Pixel coordinate grounding data
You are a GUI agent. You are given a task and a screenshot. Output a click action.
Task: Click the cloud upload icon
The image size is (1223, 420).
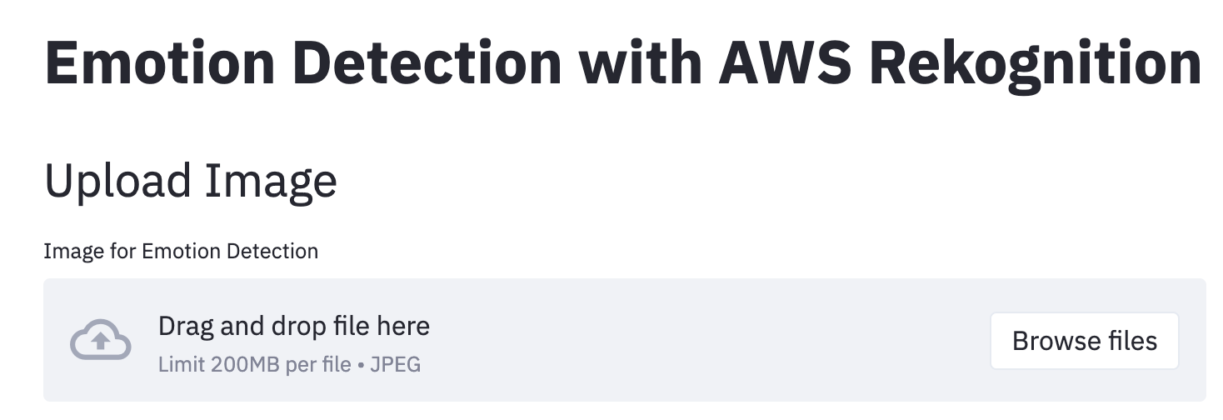coord(100,340)
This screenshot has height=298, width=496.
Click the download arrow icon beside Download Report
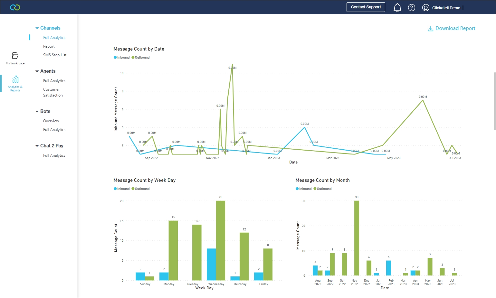click(430, 29)
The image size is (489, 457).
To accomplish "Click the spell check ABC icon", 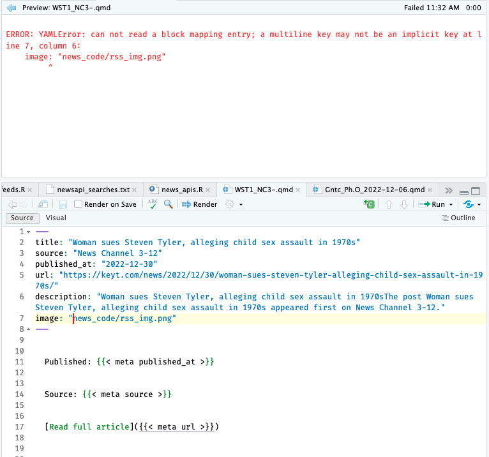I will click(x=153, y=204).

Problem statement:
Across the entries above, find the lines with the string "screenshot" and copy them.

Response below:
You are a GUI agent. You are given a task and a screenshot. Output a click action.
This screenshot has height=298, width=496.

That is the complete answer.